Stock market downturns can create a great opportunity for income-seeking investors. Falling share prices can result in significant losses for investors whose investments decline in valuation. However, falling share prices tend to inflate dividend yields. Almost the entire market has been in the red this year.
As of this writing, the S&P/TSX Composite Index is down by 5.30% year to date and 9.46% from its 52-week high. The Canadian benchmark index’s downturn aligns with the fact that most Canadian stocks are trading for lower valuations this year. Finding and investing in the right dividend stocks can let you lock in high-yielding returns and set yourself up for significant long-term wealth growth.
If you have a long investment horizon and the discipline to buy and hold assets for the long term, here are two high-yielding dividend stocks that can become a part of your self-directed portfolio today.
Enbridge
Enbridge (TSX:ENB) is a $112.32 billion market capitalization Canadian multinational pipeline company headquartered in Calgary. The company owns and operates an extensive energy transportation portfolio responsible for transporting a large chunk of all energy products consumed in North America.

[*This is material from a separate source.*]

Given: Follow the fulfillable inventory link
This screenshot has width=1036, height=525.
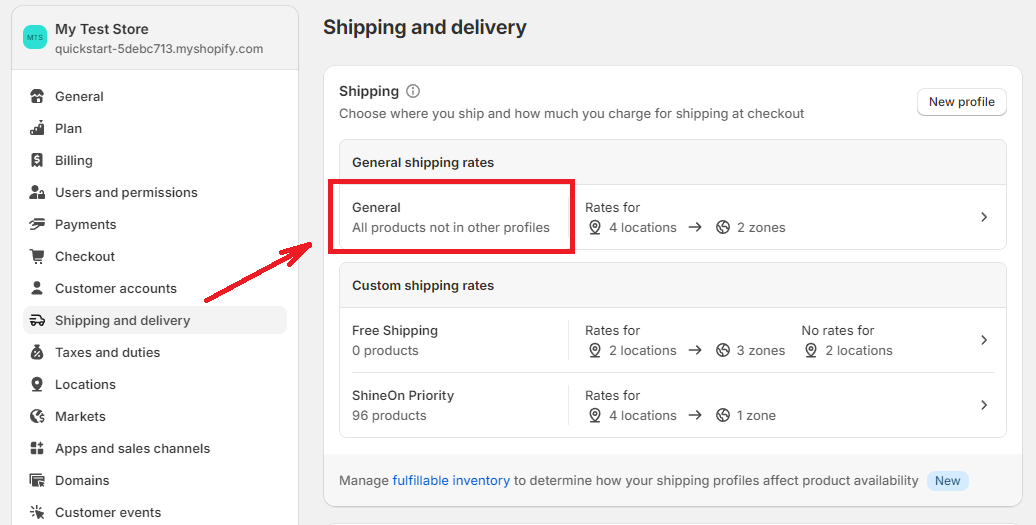Looking at the screenshot, I should [451, 481].
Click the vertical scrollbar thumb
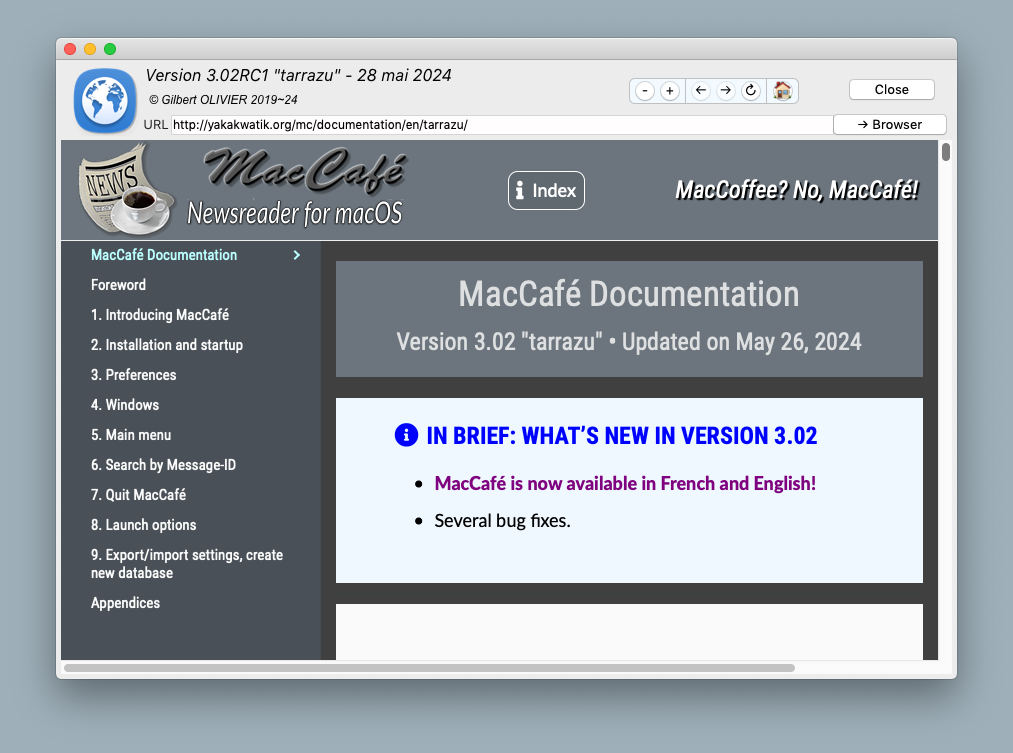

Enbridge stock is a Canadian Dividend Aristocrat that introduced dividend hikes even when most other energy stocks worldwide suspended or slashed payouts to investors.
The company is well capitalized and well positioned to deliver stellar long-term returns to its shareholders. Enbridge has a low-risk model, where 90% of its debt is at a fixed rate, and 98% of its cash flows come through long-term, contracted assets. Since it doesn’t produce oil and gas itself, Enbridge stock enjoys some immunity to the impact of changing commodity prices.
As of this writing, Enbridge stock trades for $55.47 per share. It boasts a juicy 6.20% dividend yield that you can lock in by investing at current levels.
Algonquin Power & Utilities
Algonquin Power & Utilities (TSX:AQN) is an $8.31 billion market capitalization Canadian utility and renewable energy conglomerate. Utility businesses are typically the pinnacle of stability in unstable markets. However, high inflation and rising interest rates have impacted Canadian utilities this year.
Utility businesses have high debt loads due to their business models. The interest rate hikes by central banks to cool down inflation have put Algonquin stock and its peers under pressure.
As of this writing, Algonquin Power & Utilities stock trades for $12.34 per share and boasts a juicy 7.77% dividend yield. The stock recently released its third-quarter earnings report for this fiscal year. The earnings report disappointed investors, as the company missed its earnings estimates.
After surpassing consensus revenue estimates for three consecutive quarters, its quarterly earnings were $0.11 per share, down by 31.25% from the consensus estimate of $0.16 per share.
Its short-term troubles have caused its share prices to go down right now. However, it can be an excellent long-term addition to your portfolio, considering its low-risk business model and growth potential through its renewable energy arm. It can be a steal at current levels.
Foolish takeaway
Buying and holding high-quality dividend stocks is an excellent way to line your account balance with some more cash through shareholder dividends. You can use the dividend income as additional spending money. Alternatively, you can consider reinvesting the payouts to purchase more shares of the dividend stocks. It can accelerate your long-term wealth growth through the power of compounding.
Regardless of your approach, Enbridge stock and Algonquin Power stock are two income-generating assets too attractively priced to ignore right now.